* **Activity**
The answer must consist only of the lines from the line with "[Chia sẻ trên WhatsApp] (21, 1255)" to the line with "Giao hàng và nhận hàng (70, 2285)", both included, exactly as they stand below.

* **Supplied records**
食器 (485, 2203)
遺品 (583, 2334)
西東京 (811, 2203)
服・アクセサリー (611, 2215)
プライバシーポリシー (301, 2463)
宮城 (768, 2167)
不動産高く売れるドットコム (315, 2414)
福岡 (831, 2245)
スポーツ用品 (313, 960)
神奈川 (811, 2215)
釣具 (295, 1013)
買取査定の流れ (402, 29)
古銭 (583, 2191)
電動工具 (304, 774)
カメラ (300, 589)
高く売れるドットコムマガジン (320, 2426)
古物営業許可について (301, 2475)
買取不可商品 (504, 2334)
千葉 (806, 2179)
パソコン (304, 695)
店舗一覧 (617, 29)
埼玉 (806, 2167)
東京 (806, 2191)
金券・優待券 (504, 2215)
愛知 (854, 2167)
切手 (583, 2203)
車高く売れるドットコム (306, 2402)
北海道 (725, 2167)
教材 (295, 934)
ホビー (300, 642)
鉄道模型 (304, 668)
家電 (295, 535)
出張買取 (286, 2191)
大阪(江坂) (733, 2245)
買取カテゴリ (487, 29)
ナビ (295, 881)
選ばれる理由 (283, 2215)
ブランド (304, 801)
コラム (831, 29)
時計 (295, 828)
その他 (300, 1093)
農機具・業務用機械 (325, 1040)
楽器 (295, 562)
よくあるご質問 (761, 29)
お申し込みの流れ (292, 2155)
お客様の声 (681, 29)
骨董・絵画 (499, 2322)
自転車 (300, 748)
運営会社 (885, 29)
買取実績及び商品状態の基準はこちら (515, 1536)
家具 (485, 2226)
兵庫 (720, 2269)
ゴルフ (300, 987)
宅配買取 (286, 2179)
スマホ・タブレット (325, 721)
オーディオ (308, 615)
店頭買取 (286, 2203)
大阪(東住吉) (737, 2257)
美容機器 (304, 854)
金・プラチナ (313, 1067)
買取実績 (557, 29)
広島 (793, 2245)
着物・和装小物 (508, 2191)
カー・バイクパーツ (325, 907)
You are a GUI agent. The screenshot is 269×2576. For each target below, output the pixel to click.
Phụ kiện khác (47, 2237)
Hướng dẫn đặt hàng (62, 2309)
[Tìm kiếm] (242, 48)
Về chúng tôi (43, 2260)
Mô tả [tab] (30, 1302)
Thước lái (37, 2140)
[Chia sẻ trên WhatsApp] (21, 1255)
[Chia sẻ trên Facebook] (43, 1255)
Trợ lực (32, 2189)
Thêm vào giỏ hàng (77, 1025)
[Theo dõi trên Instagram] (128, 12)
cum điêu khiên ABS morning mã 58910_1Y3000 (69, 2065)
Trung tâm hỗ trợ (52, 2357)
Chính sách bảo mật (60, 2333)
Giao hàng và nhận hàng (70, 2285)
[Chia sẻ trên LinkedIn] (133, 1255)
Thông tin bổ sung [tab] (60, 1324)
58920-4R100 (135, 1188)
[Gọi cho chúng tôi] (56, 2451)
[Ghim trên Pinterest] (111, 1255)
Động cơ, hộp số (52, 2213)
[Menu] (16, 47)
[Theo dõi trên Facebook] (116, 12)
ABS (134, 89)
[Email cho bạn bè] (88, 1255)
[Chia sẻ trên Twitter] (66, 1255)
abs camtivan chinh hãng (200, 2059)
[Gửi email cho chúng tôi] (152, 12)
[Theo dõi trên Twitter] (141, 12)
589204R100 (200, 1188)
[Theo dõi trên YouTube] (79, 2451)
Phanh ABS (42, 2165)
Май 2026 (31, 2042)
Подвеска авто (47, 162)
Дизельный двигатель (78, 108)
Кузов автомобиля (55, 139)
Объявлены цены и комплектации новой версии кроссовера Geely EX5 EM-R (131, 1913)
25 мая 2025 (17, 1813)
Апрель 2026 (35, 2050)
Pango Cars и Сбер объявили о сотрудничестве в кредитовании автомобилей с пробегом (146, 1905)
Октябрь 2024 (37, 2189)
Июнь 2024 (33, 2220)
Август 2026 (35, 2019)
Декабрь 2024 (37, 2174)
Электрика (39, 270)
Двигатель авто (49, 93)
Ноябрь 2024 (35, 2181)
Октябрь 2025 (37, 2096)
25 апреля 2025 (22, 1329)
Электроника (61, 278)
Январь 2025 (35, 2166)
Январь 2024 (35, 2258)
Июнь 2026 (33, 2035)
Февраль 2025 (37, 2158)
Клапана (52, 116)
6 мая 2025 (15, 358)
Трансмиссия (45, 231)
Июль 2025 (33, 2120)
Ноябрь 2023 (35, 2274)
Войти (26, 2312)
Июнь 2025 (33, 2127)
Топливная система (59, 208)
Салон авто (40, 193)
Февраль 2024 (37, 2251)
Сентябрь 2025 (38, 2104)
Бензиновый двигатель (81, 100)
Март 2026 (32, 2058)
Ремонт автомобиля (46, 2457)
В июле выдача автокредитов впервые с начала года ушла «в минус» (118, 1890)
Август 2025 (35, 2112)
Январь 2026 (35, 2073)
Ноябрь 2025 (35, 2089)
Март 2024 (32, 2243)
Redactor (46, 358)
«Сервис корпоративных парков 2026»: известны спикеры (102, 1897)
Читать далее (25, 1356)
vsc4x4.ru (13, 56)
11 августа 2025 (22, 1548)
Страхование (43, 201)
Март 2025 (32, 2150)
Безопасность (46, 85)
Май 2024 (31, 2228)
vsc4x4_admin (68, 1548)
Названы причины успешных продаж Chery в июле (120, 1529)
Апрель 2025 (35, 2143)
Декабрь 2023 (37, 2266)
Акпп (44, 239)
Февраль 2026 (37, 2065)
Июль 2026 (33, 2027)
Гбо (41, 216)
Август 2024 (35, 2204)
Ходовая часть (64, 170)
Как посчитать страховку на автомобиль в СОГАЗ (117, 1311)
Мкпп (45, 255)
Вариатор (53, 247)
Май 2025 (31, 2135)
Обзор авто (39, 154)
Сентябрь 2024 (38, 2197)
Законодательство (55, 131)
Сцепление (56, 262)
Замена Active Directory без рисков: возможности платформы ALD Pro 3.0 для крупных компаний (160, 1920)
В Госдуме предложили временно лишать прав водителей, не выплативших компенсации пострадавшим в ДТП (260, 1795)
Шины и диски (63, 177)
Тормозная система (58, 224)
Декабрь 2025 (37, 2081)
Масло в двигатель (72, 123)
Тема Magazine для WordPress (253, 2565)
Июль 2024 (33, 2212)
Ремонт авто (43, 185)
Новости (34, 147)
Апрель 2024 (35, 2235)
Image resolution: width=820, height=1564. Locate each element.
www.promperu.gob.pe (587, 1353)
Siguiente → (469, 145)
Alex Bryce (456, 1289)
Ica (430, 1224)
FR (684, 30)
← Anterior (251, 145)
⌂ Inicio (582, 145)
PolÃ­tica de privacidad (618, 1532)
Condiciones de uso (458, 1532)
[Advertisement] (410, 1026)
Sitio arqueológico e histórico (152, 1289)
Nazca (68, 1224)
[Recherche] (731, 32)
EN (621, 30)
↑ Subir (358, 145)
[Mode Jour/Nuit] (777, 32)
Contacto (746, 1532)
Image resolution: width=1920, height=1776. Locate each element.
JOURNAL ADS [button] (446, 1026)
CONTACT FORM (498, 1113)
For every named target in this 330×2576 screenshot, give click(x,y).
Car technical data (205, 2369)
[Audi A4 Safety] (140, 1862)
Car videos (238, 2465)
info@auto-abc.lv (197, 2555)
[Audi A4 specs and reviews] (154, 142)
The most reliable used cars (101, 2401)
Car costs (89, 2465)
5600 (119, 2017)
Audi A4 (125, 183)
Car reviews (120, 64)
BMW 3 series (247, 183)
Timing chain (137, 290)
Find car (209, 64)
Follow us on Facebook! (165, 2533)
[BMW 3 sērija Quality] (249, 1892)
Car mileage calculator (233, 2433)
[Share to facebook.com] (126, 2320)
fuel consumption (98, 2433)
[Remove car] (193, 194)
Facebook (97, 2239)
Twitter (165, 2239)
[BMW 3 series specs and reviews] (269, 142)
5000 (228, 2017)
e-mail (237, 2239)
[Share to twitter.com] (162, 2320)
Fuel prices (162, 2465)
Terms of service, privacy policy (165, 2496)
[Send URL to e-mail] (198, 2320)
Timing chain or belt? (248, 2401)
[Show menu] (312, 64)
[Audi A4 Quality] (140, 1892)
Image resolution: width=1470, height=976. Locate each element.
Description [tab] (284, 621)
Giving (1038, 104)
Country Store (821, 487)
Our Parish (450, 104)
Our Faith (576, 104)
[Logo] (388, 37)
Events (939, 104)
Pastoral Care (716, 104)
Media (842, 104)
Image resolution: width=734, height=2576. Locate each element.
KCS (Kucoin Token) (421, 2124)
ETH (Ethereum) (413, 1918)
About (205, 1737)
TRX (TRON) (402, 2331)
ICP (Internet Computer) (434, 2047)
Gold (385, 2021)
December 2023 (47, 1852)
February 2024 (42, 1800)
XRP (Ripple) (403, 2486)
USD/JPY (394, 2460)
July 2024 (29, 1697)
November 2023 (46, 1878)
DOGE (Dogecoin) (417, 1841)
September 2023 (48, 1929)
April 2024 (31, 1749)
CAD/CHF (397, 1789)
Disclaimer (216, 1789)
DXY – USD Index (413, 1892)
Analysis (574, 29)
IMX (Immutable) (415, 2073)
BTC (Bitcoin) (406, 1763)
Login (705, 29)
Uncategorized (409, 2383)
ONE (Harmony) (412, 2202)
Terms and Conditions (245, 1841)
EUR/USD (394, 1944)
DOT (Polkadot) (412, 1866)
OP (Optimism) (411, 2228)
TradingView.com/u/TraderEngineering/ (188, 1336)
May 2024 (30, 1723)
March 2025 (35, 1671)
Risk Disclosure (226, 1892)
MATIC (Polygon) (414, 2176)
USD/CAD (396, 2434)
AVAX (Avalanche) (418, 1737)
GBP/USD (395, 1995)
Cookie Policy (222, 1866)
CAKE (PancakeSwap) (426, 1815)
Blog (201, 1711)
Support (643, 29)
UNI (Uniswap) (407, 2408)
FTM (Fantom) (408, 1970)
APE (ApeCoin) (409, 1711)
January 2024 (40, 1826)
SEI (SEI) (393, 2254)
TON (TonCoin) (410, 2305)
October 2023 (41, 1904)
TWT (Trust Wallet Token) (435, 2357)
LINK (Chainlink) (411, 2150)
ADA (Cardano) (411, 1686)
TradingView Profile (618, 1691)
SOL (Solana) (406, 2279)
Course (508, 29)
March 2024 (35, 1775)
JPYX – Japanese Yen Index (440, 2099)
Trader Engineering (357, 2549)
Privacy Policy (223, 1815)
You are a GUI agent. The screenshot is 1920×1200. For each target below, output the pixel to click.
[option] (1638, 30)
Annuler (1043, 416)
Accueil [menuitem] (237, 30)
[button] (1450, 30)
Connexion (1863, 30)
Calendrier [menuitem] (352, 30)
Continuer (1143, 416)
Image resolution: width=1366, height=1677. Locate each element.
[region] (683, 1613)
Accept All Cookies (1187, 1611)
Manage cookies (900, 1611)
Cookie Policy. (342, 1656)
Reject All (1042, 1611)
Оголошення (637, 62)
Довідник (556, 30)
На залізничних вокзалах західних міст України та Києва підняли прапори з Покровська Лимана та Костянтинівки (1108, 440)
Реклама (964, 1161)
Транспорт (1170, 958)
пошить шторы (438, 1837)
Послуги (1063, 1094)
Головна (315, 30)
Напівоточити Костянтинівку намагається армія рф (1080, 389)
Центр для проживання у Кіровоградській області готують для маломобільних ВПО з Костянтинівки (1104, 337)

* **Result for this exercise**
[Chia sẻ trên WhatsApp] (21, 1255)
[Chia sẻ trên Facebook] (43, 1255)
Trợ lực (32, 2189)
Thêm vào giỏ hàng (77, 1025)
[Theo dõi trên Instagram] (128, 12)
cum điêu khiên ABS morning mã 58910_1Y3000 (69, 2065)
Trung tâm hỗ trợ (52, 2357)
Chính sách bảo mật (60, 2333)
Giao hàng và nhận hàng (70, 2285)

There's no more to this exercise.